[[ Given data, beginning ]]

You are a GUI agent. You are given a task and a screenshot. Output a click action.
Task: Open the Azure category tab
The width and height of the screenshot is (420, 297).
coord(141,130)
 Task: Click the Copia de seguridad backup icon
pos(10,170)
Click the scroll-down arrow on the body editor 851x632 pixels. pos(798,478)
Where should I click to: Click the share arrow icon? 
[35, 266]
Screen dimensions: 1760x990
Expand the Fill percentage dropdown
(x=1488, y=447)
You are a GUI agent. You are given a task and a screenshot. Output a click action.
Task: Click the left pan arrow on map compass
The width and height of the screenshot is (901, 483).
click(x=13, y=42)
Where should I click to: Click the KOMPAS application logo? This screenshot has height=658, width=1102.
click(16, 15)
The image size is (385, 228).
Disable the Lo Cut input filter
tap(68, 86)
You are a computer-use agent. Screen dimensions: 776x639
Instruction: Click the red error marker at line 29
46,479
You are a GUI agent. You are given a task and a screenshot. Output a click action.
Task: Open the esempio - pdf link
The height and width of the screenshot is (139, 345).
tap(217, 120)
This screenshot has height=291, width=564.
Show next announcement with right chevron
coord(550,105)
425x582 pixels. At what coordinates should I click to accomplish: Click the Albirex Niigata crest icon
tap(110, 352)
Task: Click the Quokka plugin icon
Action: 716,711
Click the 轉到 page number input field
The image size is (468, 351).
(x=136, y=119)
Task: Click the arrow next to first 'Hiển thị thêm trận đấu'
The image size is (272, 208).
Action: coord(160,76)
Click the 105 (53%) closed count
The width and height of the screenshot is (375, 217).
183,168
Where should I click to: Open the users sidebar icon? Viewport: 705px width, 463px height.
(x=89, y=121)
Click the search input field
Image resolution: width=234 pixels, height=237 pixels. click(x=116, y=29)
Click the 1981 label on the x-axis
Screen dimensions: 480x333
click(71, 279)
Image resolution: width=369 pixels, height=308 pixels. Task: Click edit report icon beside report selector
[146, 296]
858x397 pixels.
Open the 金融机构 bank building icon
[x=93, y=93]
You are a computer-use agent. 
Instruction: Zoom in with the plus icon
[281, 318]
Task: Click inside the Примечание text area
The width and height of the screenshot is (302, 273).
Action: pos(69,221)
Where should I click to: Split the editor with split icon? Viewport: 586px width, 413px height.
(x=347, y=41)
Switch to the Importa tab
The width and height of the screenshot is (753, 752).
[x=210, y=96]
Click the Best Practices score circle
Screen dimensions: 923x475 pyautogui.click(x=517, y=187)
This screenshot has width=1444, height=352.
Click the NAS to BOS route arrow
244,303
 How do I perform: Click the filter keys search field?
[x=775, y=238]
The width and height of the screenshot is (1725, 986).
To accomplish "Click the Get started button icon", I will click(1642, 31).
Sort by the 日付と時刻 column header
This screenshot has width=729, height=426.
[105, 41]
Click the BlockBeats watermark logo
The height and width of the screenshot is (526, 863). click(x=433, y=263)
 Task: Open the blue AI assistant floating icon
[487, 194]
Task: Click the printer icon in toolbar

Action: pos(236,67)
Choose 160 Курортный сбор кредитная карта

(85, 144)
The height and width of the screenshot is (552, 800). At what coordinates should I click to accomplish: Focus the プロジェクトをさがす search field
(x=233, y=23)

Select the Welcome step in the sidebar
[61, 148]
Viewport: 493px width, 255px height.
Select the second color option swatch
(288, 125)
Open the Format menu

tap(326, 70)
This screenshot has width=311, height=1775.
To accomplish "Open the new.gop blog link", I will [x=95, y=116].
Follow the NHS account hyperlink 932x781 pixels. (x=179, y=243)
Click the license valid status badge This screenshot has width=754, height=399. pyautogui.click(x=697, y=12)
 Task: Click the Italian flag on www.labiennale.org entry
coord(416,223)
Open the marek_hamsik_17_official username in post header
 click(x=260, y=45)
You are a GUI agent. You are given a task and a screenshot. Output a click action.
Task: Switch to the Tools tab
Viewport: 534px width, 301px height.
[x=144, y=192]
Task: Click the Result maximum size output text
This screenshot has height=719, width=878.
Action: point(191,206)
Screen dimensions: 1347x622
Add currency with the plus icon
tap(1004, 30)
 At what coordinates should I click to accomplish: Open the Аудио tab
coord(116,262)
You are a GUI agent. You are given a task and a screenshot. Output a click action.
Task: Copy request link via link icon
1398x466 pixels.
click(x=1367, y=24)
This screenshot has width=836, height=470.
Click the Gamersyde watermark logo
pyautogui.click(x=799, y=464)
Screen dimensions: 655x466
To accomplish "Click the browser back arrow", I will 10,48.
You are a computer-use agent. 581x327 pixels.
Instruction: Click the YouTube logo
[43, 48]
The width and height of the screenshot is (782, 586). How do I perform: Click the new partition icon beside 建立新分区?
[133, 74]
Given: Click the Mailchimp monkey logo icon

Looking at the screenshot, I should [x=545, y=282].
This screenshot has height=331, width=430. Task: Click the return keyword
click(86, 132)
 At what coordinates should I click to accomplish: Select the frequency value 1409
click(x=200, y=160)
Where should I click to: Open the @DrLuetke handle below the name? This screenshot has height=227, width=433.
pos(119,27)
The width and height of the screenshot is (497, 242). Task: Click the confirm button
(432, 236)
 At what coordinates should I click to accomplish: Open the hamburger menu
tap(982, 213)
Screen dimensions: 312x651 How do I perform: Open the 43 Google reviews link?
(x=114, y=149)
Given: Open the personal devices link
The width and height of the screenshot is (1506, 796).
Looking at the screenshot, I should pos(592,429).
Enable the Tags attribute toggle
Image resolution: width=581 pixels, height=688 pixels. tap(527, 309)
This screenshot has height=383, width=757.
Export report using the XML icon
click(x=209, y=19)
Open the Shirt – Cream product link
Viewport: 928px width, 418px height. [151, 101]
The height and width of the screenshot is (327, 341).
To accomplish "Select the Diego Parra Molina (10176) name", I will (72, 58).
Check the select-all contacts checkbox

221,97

[[ Given data, end ]]

— Task prompt —
Using only the entries above, output the line with "Task: Click the Copia", the line with "Task: Click the left pan arrow on map compass", and all lines between them, exactly as they stand.

— Expected answer —
 Task: Click the Copia de seguridad backup icon
pos(10,170)
Click the scroll-down arrow on the body editor 851x632 pixels. pos(798,478)
Where should I click to: Click the share arrow icon? 
[35, 266]
Screen dimensions: 1760x990
Expand the Fill percentage dropdown
(x=1488, y=447)
You are a GUI agent. You are given a task and a screenshot. Output a click action.
Task: Click the left pan arrow on map compass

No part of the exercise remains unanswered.